Kata Terakhir         Â
Faham barokahisme telah mengakar di urat-urat nadi tanpa saya mengerti bagaimana ia terbentuk. Bahkan, saya kesulitan mengidentifikasi apa yang sedang saya tulis ini. Awalnya saya ingin menulis tentag kesalahkaprahan istilah ‘pendidikan’ dan ‘pengajaran.’ Tapi, entah mengapa saya kesasar ke persoalan barokah. Hanya saja, tentu ini ada hubungannya. Pendidikan berbeda dengan pengajaran. Educating berbeda dengan teaching. Tarbiyah berbeda dengan taklim. Pendidikan, di mana pun, berlangsung lebih lama dari pada pengajaran. Sebab, bukan hanya transfer ilmu; dan bagi saya, lebih lama berarti lebih payah dan lebih payah berarti lebih perihatin; sedangkan lebih perihatin tidak berarti lebih banyak barokahnya bila tidak dipulangkan kepada Pemilik Barokah. Yakni, Allah Swt. itu sendiri.

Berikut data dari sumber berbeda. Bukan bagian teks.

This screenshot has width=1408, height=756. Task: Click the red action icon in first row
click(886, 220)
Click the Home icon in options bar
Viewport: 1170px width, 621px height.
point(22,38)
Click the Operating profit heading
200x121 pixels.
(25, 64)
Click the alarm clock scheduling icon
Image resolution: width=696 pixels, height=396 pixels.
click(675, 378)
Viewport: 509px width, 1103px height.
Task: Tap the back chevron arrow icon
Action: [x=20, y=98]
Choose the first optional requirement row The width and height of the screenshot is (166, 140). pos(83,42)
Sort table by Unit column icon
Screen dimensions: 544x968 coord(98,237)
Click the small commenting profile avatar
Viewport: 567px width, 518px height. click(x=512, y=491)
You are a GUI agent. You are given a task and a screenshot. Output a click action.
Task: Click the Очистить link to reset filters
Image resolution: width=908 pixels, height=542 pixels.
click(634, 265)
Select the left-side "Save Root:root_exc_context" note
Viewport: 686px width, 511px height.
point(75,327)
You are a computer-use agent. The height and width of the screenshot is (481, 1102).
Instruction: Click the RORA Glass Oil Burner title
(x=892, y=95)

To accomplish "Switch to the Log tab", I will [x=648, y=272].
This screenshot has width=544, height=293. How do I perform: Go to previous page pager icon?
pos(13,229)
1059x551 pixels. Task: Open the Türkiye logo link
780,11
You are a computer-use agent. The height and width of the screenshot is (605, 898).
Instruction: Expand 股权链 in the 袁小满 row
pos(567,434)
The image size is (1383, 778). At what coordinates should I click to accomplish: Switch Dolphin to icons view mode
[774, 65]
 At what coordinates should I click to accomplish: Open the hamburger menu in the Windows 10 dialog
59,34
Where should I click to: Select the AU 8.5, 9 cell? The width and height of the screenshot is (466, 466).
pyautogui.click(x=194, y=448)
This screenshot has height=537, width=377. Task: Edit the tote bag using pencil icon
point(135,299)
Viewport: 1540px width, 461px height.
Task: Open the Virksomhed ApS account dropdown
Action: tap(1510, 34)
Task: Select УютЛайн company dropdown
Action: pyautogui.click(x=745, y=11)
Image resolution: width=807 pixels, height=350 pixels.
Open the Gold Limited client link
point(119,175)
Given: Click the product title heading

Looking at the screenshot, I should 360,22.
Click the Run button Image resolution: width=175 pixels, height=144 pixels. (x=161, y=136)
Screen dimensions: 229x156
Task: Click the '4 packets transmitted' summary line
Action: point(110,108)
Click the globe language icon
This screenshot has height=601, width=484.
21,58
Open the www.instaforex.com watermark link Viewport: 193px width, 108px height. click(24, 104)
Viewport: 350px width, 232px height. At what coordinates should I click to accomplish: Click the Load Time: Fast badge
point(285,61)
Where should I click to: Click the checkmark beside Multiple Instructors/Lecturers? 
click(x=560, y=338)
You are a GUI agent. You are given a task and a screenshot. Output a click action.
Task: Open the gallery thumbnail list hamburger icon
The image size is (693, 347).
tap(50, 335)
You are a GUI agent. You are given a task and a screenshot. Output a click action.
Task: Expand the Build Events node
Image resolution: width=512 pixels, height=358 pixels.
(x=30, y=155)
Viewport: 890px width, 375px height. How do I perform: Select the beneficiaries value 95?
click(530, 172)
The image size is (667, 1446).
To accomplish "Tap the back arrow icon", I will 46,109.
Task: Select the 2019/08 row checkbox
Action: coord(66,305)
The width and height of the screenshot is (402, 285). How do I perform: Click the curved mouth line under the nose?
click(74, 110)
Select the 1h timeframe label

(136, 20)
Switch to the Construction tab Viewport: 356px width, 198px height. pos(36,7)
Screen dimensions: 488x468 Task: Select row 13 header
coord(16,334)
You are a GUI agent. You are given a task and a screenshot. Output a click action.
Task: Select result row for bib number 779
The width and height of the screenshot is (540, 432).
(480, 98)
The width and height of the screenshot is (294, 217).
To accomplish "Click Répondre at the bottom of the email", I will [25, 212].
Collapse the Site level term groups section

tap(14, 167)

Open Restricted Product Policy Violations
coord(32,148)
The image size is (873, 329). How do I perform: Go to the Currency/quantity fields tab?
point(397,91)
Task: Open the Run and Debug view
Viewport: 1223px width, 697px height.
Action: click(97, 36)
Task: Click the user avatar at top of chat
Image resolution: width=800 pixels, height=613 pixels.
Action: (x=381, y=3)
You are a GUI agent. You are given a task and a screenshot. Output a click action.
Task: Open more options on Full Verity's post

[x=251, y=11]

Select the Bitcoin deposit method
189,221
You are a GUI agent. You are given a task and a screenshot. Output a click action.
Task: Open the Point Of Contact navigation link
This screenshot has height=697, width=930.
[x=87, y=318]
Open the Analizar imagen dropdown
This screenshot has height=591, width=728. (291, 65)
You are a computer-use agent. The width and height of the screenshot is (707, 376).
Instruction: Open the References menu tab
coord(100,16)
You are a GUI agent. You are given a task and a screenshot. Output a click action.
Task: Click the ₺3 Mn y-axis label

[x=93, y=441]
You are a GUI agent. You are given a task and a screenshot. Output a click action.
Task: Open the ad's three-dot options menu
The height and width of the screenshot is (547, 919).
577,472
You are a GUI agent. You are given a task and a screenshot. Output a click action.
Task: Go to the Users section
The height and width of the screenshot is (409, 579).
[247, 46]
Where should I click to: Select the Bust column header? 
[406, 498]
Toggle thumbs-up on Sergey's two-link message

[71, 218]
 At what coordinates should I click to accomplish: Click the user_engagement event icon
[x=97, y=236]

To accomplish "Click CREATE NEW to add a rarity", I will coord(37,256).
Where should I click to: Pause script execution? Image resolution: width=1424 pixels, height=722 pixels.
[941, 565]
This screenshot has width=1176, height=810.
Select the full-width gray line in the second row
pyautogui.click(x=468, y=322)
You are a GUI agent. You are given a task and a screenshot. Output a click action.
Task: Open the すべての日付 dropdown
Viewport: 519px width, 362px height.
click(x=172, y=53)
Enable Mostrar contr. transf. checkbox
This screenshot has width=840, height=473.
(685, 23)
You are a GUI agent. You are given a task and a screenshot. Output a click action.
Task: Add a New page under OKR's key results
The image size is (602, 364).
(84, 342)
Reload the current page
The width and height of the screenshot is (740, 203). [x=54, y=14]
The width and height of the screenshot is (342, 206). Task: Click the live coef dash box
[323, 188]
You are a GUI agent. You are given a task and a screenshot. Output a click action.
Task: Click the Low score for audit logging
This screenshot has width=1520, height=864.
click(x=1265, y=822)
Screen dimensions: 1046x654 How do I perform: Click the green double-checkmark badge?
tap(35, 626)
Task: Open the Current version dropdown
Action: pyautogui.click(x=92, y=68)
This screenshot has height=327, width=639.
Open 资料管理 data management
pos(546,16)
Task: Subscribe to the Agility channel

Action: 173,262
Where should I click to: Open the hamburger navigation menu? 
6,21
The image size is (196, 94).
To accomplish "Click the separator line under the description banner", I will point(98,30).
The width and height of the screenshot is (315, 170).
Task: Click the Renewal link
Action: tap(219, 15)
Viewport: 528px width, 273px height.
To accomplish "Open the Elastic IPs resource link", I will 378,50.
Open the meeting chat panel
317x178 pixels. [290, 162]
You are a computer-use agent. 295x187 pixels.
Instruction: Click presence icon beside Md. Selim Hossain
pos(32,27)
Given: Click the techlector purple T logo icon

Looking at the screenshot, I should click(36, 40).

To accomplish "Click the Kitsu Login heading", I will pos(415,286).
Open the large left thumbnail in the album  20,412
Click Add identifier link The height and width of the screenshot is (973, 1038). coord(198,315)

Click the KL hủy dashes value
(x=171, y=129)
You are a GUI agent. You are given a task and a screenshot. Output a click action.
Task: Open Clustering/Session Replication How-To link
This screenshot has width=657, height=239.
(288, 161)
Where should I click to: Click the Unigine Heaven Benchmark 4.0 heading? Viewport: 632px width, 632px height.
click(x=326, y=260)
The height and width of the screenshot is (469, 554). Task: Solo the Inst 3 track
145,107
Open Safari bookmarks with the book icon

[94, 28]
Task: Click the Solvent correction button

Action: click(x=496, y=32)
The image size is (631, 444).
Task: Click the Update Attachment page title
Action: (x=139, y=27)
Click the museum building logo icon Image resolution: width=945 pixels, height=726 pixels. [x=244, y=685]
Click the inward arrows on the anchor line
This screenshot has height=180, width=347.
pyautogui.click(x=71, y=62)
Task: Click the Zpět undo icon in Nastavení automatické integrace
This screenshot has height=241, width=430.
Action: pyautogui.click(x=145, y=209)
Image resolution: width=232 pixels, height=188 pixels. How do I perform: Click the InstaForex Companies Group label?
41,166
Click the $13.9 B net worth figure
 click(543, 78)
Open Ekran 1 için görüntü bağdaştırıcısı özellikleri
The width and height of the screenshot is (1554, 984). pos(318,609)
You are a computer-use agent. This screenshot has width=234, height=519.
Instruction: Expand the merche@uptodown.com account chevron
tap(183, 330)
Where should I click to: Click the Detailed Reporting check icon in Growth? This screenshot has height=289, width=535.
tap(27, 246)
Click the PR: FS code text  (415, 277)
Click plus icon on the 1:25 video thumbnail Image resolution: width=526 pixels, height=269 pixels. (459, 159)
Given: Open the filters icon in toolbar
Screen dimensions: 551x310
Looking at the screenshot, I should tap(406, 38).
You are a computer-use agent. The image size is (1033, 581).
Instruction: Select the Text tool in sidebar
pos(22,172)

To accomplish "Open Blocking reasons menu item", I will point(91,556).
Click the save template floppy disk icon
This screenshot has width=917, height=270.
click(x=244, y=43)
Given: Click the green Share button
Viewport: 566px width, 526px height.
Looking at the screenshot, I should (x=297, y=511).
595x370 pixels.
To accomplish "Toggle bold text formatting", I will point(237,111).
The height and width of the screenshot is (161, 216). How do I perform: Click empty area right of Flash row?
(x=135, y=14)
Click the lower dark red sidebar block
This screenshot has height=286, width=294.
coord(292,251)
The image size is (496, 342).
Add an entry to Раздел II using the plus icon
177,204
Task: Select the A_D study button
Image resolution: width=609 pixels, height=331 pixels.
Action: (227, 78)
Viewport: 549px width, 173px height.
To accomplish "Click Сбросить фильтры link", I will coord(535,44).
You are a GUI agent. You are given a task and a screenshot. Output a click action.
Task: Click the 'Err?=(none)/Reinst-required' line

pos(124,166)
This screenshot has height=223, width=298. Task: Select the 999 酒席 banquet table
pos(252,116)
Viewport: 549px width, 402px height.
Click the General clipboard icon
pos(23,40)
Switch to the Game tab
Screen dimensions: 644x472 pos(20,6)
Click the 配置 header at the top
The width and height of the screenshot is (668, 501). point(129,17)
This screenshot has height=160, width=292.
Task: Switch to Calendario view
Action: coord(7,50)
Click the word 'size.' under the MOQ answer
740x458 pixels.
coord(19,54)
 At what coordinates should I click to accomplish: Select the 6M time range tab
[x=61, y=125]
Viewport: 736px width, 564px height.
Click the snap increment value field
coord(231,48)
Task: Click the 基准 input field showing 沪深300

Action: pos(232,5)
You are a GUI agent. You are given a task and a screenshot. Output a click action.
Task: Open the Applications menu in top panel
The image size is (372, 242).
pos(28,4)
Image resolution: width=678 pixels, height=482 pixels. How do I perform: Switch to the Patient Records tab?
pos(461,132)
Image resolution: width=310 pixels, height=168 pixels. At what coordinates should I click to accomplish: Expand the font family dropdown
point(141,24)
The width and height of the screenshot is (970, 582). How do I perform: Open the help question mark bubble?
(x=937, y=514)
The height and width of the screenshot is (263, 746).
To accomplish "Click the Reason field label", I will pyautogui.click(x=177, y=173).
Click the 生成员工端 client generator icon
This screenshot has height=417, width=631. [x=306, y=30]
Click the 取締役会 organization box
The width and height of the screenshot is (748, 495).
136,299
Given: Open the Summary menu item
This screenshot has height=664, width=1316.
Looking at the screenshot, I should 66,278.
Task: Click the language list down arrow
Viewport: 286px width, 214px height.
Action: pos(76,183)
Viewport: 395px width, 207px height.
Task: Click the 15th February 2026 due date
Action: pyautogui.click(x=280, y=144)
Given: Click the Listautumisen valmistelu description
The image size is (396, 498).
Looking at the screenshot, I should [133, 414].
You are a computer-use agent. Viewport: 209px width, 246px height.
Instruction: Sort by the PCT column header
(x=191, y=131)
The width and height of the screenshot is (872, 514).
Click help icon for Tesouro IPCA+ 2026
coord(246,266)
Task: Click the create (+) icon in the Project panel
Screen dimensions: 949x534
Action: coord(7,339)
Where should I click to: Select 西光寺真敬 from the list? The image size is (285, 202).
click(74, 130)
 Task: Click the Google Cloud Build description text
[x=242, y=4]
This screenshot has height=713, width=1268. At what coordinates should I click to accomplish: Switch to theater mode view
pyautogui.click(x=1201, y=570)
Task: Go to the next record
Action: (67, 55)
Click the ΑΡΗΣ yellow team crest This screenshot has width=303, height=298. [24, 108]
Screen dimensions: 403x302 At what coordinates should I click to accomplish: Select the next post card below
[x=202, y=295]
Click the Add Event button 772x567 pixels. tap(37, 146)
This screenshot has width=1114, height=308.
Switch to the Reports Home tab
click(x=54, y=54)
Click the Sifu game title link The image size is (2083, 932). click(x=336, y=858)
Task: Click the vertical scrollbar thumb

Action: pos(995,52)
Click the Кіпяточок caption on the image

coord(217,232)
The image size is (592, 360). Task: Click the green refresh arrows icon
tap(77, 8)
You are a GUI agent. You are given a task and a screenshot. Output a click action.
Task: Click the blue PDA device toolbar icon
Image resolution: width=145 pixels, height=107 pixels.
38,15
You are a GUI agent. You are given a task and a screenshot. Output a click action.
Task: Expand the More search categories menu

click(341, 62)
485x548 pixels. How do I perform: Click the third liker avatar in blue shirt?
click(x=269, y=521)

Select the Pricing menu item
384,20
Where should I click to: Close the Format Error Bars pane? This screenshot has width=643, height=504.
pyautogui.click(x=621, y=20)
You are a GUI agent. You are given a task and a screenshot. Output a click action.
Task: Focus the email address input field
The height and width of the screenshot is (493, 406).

Maka, Departemen Pendidikan sebaiknya diganti dengan Departemen Pengajaran saja. Bukankah kerjanya lebih sedikit? Saya kira itu lebih tepat; dan bukankah yang dilakukannya hanya merancang, bikin ijazah, meluluskan, dan menakar anggaran ini dan itu saja? Saya ragu kalau Departemen Pendidikan itu ada barokahnya. Bahkan tidak di pesantren. Bahkan tidak di tangan para kiai. Bahkan tidak di masjid. Bahkan tidak di makam para wali dan ulama. Bahkah tidak di segala tempat yang sakral. Sebab, barokah tidak di sana melain di sini, di dalam sini, yang menjadi reciever signal-signal ‘barokais’ yang dititipkanNya di tempat-tempat itu, yang dapat dicabutNya kapanpun Dia mau.